- [The data]:
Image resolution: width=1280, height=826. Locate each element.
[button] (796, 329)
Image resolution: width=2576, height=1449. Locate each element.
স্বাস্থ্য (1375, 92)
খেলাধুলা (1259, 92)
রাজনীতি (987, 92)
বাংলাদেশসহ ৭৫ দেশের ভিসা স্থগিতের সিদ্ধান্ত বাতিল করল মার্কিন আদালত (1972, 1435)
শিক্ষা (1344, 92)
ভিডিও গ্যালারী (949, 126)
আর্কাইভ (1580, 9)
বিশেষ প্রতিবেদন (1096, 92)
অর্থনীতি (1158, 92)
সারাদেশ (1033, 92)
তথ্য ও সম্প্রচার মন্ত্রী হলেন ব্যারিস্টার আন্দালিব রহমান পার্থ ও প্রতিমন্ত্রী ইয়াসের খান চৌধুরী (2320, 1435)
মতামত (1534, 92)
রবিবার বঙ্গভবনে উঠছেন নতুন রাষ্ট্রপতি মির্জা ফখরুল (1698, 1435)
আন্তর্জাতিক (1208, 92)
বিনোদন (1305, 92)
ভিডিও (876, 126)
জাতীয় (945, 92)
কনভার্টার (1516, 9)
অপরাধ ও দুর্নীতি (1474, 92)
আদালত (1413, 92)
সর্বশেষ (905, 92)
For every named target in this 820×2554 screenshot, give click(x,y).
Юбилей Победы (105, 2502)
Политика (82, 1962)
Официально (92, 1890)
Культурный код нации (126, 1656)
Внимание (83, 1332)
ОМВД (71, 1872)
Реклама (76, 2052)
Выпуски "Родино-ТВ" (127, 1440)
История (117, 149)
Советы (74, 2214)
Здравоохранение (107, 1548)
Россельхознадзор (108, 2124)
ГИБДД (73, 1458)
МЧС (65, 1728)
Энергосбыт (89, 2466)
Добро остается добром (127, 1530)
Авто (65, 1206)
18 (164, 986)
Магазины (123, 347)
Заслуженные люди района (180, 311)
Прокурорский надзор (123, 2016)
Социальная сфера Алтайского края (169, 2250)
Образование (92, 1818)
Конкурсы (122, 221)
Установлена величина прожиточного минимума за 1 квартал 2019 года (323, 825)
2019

- [What you will do]:
What this exercise asks for is the data above, retyped exactly.

- [Exercise result]:
Image resolution: width=1280, height=826. Locate each element.
[button] (796, 329)
Image resolution: width=2576, height=1449. Locate each element.
স্বাস্থ্য (1375, 92)
খেলাধুলা (1259, 92)
রাজনীতি (987, 92)
বাংলাদেশসহ ৭৫ দেশের ভিসা স্থগিতের সিদ্ধান্ত বাতিল করল মার্কিন আদালত (1972, 1435)
শিক্ষা (1344, 92)
ভিডিও গ্যালারী (949, 126)
আর্কাইভ (1580, 9)
বিশেষ প্রতিবেদন (1096, 92)
অর্থনীতি (1158, 92)
সারাদেশ (1033, 92)
তথ্য ও সম্প্রচার মন্ত্রী হলেন ব্যারিস্টার আন্দালিব রহমান পার্থ ও প্রতিমন্ত্রী ইয়াসের খান চৌধুরী (2320, 1435)
মতামত (1534, 92)
রবিবার বঙ্গভবনে উঠছেন নতুন রাষ্ট্রপতি মির্জা ফখরুল (1698, 1435)
আন্তর্জাতিক (1208, 92)
বিনোদন (1305, 92)
ভিডিও (876, 126)
জাতীয় (945, 92)
কনভার্টার (1516, 9)
অপরাধ ও দুর্নীতি (1474, 92)
আদালত (1413, 92)
সর্বশেষ (905, 92)
For every named target in this 820×2554 screenshot, give click(x,y).
Юбилей Победы (105, 2502)
Политика (82, 1962)
Официально (92, 1890)
Культурный код нации (126, 1656)
Внимание (83, 1332)
ОМВД (71, 1872)
Реклама (76, 2052)
Выпуски "Родино-ТВ" (127, 1440)
История (117, 149)
Советы (74, 2214)
Здравоохранение (107, 1548)
Россельхознадзор (108, 2124)
ГИБДД (73, 1458)
МЧС (65, 1728)
Энергосбыт (89, 2466)
Добро остается добром (127, 1530)
Авто (65, 1206)
18 (164, 986)
Магазины (123, 347)
Заслуженные люди района (180, 311)
Прокурорский надзор (123, 2016)
Социальная сфера Алтайского края (169, 2250)
Образование (92, 1818)
Конкурсы (122, 221)
Установлена величина прожиточного минимума за 1 квартал 2019 года (323, 825)
2019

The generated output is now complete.